The next one, made many times in this space, is that “knowing the business” doesn’t begin and end with abstract notions like strategies and business models. The most important part of knowing the business is knowing the interests, hot-buttons (and cold-buttons), pet programs and pet peeves of every important decision-maker in the company. At least half of an average CIO’s time is spent selling. It’s internal selling … to the board of directors, CEO, senior executives, middle managers … but selling nonetheless.

If you don’t like the idea of having to sell internally, find a different word that describes the process of persuading others to adopt your concepts, in the process adding money to your budget.

If it looks, waddles, and quacks like a duck, it’s a duck. If it looks, smells, and tastes like selling, it’s selling.

To sell effectively, you need to understand your prospects on an empathic level. You need to understand the business, formally, politically, and personally.

Why, oh why do so many seemingly sensible people jump from here to the ridiculous notion that the CIO can delegate the “understanding technology” part of running IS to subordinates? Would anyone reach a similar conclusion down the hall a few doors, and figure the CFO doesn’t need to understand accounting, just “the business”?

Of course not.
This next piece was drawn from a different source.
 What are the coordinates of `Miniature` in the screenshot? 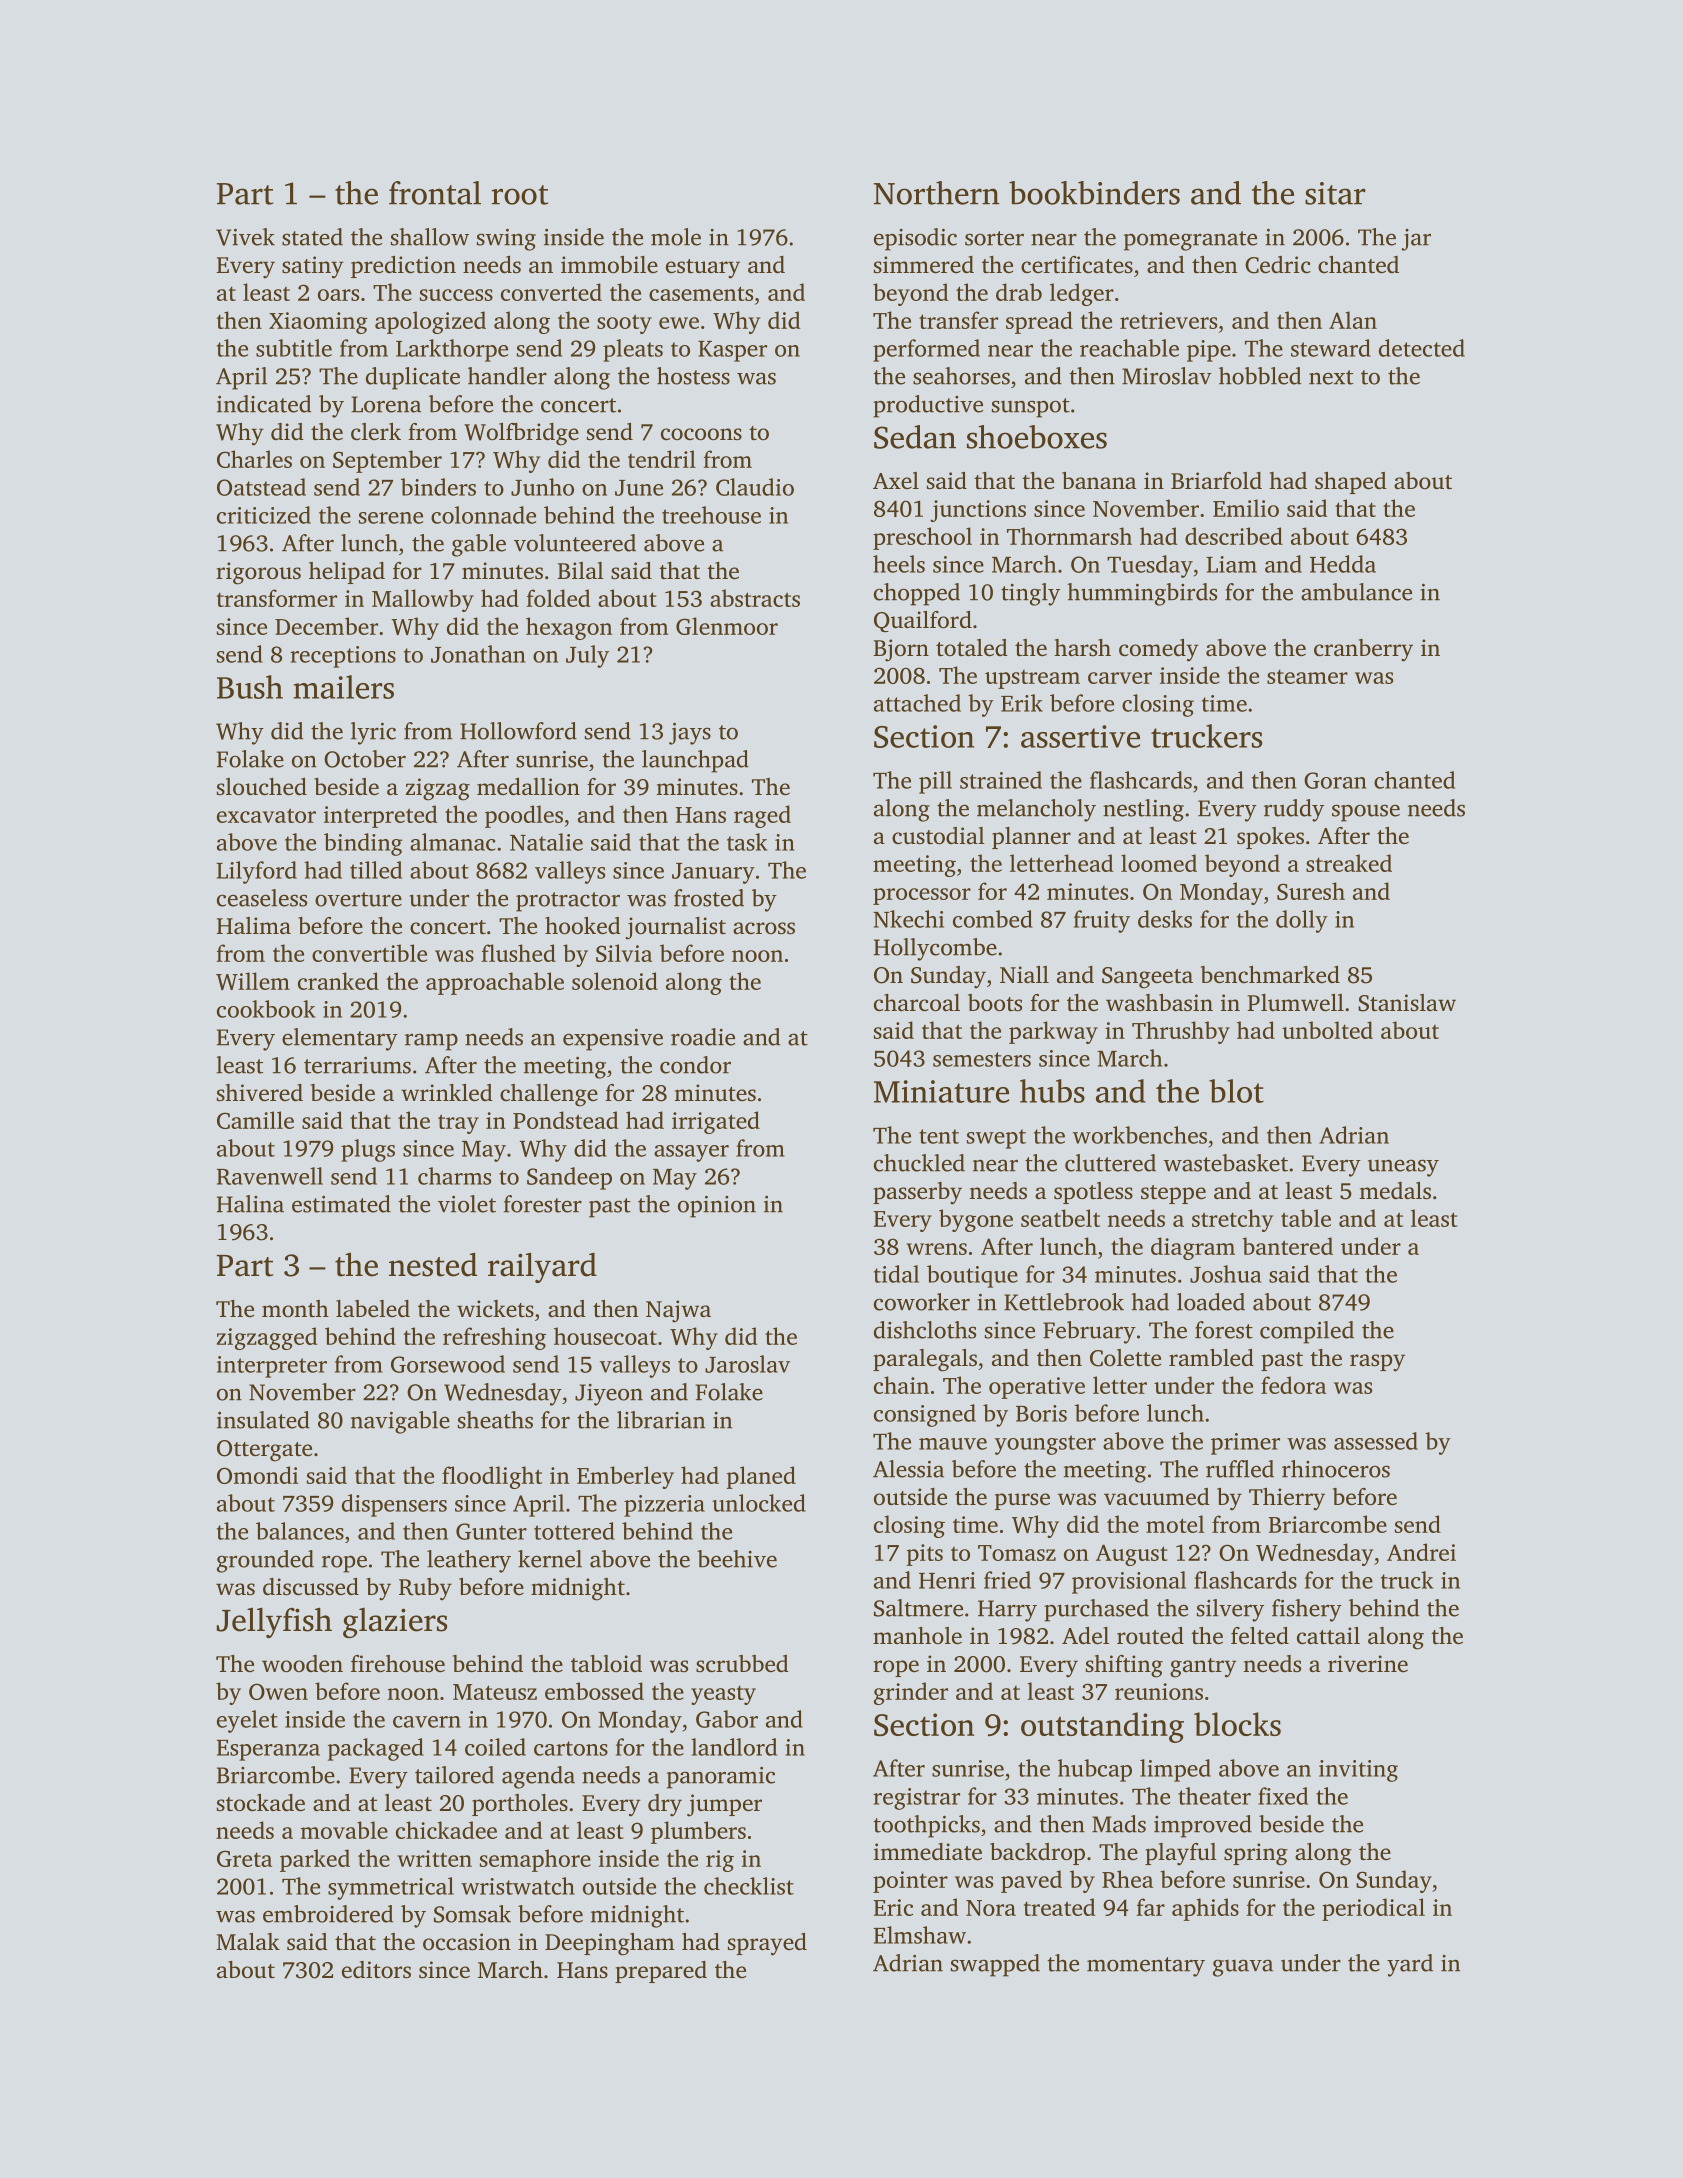 It's located at (941, 1091).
Of course, they’d probably reach the right conclusion for the wrong reason, explaining that at the end of the day … or at least the fiscal year … the money is the business. Robert McNamara, overconfident of his ability (sound familiar?) due to his business resume, used a similar thought process in pursuit of victory in Vietnam, running a metrics-driven war in which relative body counts (profits) mattered more than the formulation and execution of strategy and tactics.

CFOs need to understand finance and accounting because they run that part of the business and they need to understand the discipline. CIOs need to understand information technology because that’s what they’re responsible for. This isn’t a complex concept, nor should it be controversial.

Go back to the idea that CIOs spend a lot of their time selling. What do really great sales people do? They paint a persuasive vision of how great your world will be once you’ve incorporated what they’re selling into it.

What’s the first step? Understand what you’re selling. In the case of a CIOs, that’s information technology. Without that knowledge, no matter how good you are at step two — understanding your prospects’ world — you’ll have no way of progressing to step three: Putting that knowledge and your product together.